[Stored items]
::::
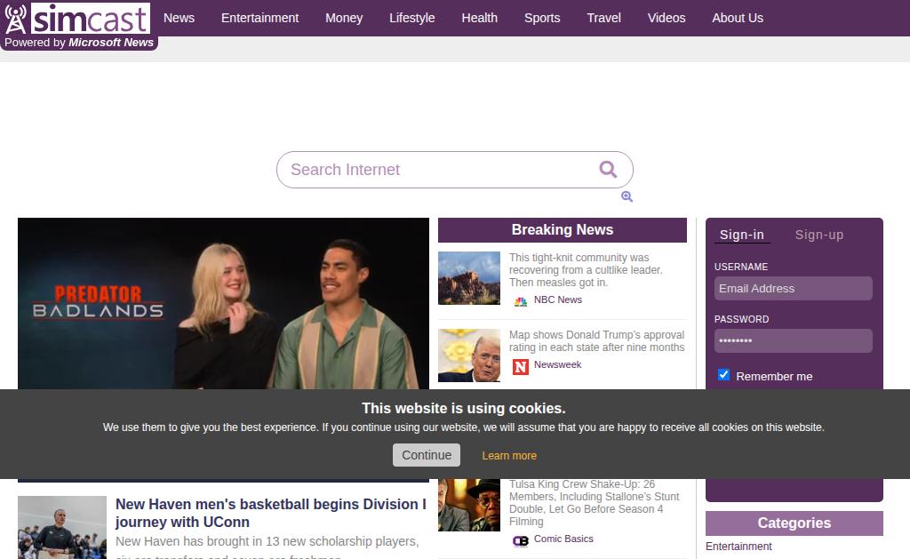Open the Sports menu item
Viewport: 910px width, 559px height.
(x=541, y=18)
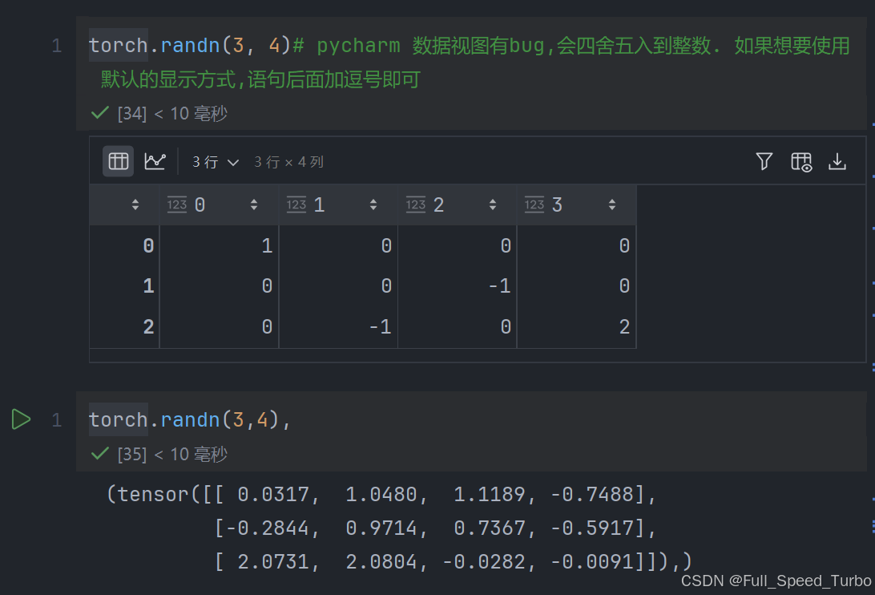Select the table view icon
The image size is (875, 595).
pos(117,160)
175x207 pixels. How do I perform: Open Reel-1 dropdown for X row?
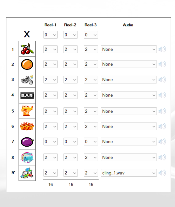50,35
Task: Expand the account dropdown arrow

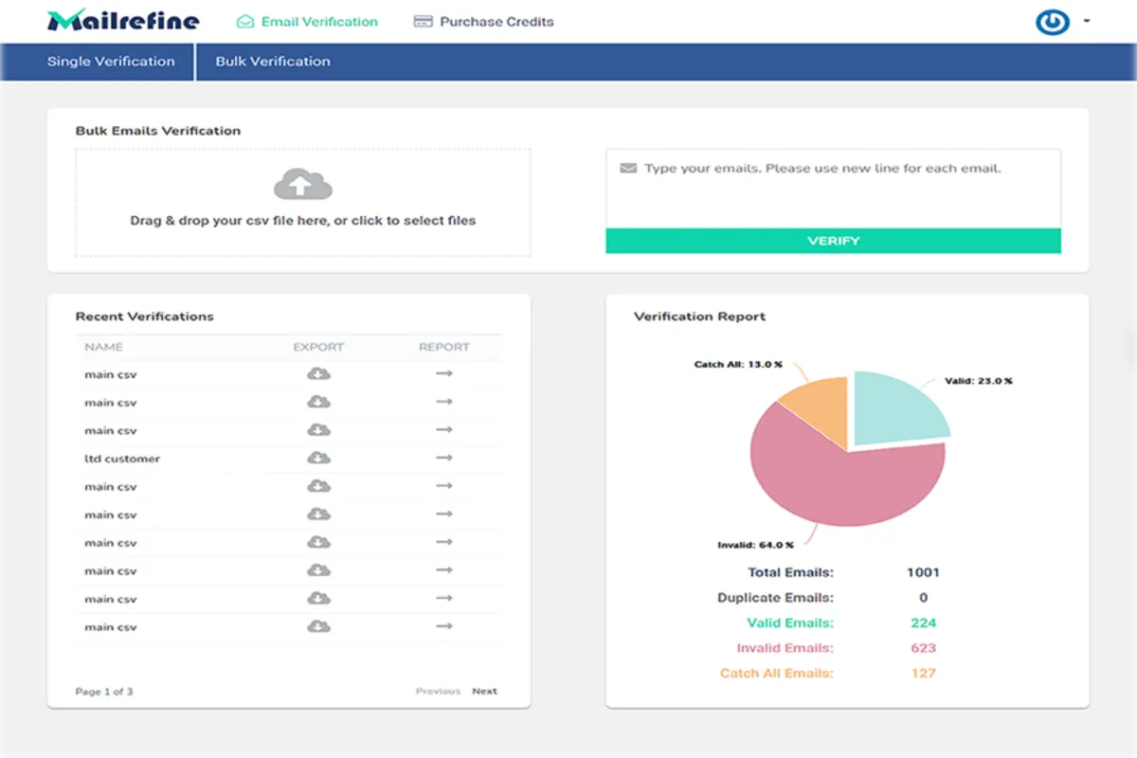Action: coord(1087,21)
::::
-- What to produce --
Exactly as written, restate the lines from the one that contains "175x207 pixels. How" through the final line of the data, both ends included, but leave out the pictures.

-- Solution for this exercise --
175x207 pixels. How do I perform: Open Reel-1 dropdown for X row?
50,35
Task: Expand the account dropdown arrow

Action: coord(1087,21)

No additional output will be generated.